Australia named safest mining investment a second time
AUSTRALIA has been named the safest place in the world for mining companies to invest for the second year running, weakening claims by industry and the Federal Coalition that the government was scaring away big spending resource firms.
Mining consultants Behre Dolbear has compiled an annual report since 1999 based on information from clients who deal with its 12 international offices, including those in Monglia, Canada, the United States, China and India.
The report describes itself as being "often considered provocative", ranking 25 countries from best to worst based on each nation's economics, politics, tax policy, corruption and how long it might take to deliver an approval.
In September, the Minerals Council of Australia released a report in which chief executive Mitch Hooke warned that Australia faced a "deteriorating reputation as a place to do business" which risked the country's ability to earn future investment.
The Behre Dolbear ranked Australia best overall for mining investment, ahead of Canada, Chile, Brazil and Mexico which made up the top five.
Australia was also ranked first for economic system, fourth for political system, best for managing social issues, and the best for having fewest delays in the approval process.
Canada and Australia tied for first for having the least corruption.
Countries with less political stability - including Mongolia, Peru, Mozambique and South Africa - were ranked the lowest.
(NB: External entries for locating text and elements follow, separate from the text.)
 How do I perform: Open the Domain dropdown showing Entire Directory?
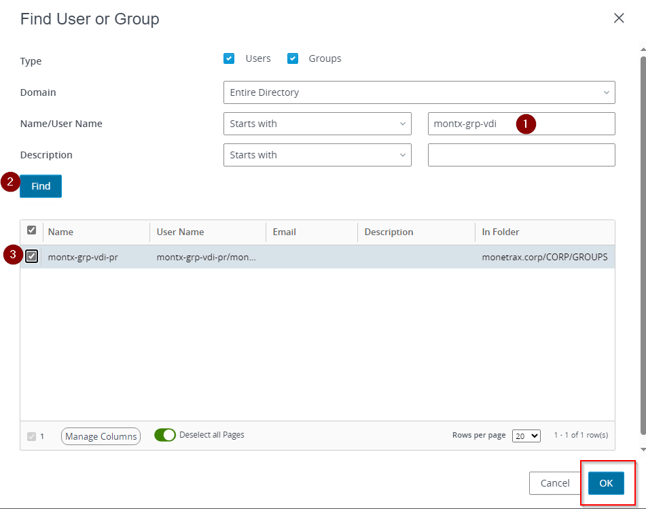(418, 92)
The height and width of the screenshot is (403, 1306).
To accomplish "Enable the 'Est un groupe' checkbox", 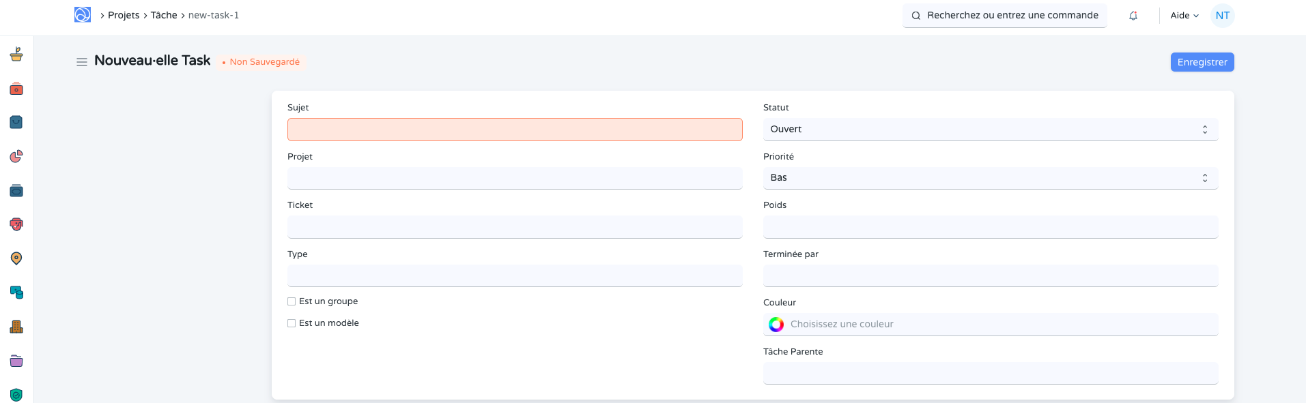I will (x=292, y=301).
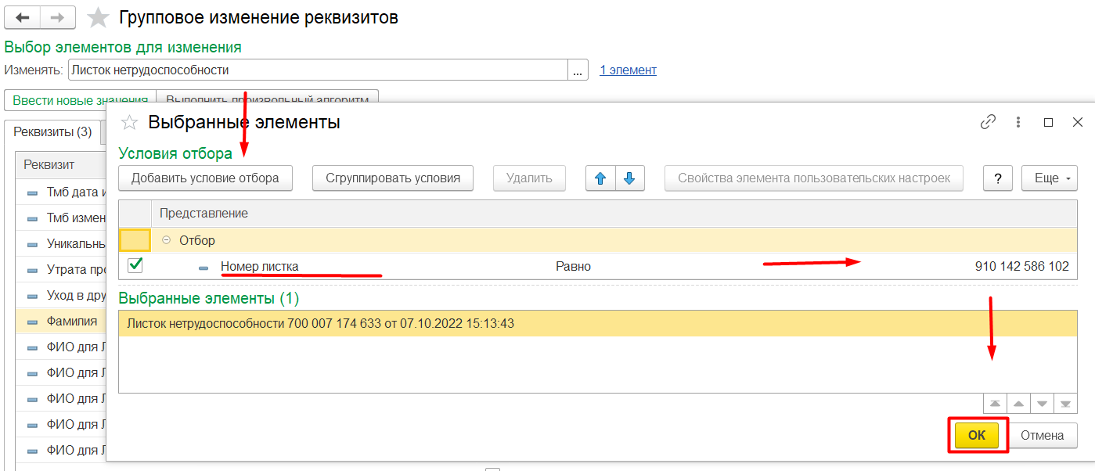
Task: Click the forward navigation arrow
Action: point(58,17)
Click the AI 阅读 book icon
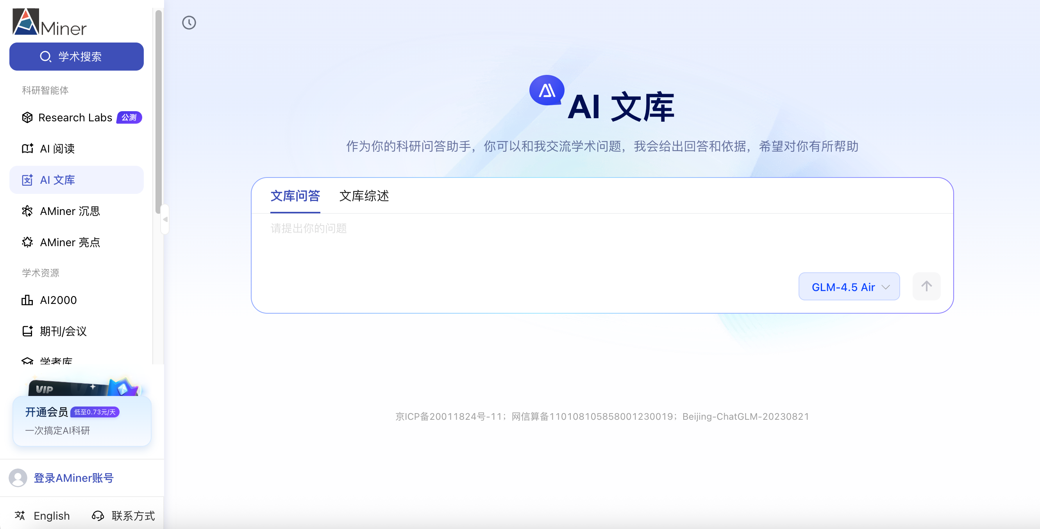 coord(27,148)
These are countries often accused of taking Australian investment.
Federal Minister for Resources Gary Gray told APN the report showed claims from the Minerals Council, which is currently running a campaign against mining taxes, must be taken with a grain of salt.
He said Australia remained a fantastic place to invest.
A spokesman for the Minerals Council said its September report found Australia to be strong for investment but that its credentials were at risk.
He said findings from Canadian think-thank The Fraser Institute was more accurate, based on surveying 4100 mining companies.
It broke Australia into individual states, ranking Western Australia the highest at 14 in a list of 96.Finland, Sweden, Ireland and parts of the US topped the list.